**** Data
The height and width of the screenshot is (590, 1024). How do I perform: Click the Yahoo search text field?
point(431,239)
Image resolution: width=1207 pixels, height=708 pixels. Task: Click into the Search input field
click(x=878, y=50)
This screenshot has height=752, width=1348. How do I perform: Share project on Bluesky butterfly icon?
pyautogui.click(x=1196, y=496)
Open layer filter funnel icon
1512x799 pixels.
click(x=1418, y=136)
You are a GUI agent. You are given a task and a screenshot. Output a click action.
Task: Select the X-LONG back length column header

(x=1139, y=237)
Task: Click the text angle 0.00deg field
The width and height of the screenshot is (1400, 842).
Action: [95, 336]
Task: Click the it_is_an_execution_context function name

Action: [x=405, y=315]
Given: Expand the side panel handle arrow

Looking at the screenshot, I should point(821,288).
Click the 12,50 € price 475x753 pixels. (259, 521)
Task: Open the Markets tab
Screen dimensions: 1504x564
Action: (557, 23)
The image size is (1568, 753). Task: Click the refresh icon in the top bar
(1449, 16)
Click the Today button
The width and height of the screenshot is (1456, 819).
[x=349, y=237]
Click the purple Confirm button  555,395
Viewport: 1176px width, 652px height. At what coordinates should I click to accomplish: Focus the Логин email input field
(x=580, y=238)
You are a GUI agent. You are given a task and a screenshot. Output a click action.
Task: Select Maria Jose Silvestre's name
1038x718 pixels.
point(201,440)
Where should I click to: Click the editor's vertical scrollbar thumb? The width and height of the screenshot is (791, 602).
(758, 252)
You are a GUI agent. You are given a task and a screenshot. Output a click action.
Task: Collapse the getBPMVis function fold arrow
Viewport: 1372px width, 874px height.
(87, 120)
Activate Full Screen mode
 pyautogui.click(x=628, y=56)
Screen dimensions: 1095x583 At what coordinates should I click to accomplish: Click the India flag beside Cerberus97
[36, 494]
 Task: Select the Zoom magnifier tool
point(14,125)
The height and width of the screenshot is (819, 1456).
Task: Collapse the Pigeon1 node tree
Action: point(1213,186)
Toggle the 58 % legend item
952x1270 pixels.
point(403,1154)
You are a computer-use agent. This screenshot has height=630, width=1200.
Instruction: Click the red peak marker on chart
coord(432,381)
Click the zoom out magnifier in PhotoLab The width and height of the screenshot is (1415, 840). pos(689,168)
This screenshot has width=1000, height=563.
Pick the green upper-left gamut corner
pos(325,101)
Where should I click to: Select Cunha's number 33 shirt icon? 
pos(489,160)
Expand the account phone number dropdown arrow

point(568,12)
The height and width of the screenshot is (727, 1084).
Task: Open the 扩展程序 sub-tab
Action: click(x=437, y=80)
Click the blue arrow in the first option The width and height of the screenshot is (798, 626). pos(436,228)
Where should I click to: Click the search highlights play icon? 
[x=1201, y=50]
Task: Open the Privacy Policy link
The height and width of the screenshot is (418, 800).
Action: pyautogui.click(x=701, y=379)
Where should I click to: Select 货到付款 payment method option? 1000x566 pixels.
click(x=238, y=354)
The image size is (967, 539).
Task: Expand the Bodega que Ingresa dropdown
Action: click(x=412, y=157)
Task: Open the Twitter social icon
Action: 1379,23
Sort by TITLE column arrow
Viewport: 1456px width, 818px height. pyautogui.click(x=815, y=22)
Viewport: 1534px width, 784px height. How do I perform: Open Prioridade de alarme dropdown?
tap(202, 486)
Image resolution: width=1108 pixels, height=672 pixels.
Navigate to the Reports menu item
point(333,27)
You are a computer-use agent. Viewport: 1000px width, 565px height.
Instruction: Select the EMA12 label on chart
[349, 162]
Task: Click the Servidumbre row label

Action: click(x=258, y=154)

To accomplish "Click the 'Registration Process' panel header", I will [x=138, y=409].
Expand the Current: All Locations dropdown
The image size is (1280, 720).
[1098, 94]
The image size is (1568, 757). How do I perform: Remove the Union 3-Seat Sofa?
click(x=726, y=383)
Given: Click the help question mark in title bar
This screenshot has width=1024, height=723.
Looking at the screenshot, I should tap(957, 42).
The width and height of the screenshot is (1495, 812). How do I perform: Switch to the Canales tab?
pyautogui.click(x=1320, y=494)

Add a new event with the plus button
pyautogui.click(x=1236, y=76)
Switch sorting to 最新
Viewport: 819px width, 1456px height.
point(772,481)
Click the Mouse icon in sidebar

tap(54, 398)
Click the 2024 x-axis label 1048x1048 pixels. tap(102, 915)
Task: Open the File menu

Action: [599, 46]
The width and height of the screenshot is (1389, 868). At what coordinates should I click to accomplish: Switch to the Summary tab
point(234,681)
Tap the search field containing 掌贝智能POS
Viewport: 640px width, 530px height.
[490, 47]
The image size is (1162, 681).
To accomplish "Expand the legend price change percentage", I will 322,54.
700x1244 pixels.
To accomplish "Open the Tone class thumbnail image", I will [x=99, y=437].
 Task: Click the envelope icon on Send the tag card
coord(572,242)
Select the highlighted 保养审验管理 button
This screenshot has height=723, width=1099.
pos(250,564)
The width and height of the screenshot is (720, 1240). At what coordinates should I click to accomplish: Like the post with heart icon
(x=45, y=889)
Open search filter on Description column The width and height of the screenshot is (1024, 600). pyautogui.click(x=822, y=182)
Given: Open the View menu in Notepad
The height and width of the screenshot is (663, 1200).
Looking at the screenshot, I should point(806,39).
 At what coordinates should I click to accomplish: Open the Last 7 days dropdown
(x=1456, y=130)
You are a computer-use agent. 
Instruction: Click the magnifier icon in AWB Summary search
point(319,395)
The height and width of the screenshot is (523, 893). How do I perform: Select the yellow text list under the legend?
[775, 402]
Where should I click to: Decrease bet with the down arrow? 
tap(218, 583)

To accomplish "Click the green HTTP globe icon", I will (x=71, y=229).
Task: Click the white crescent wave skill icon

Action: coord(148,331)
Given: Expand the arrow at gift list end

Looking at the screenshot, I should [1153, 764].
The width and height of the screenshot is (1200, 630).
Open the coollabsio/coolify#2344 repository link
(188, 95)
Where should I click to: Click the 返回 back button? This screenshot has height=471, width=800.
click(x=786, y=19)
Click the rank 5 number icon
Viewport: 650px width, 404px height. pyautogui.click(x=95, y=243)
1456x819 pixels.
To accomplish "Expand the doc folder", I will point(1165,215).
********
▸ **Requirement**: Repeat the listing lines word for word, beginning at the line that contains "Click the 2024" and stopping after the line that contains "Action: [599, 46]".

▸ **Problem solution**:
Click the 2024 x-axis label 1048x1048 pixels. tap(102, 915)
Task: Open the File menu

Action: [599, 46]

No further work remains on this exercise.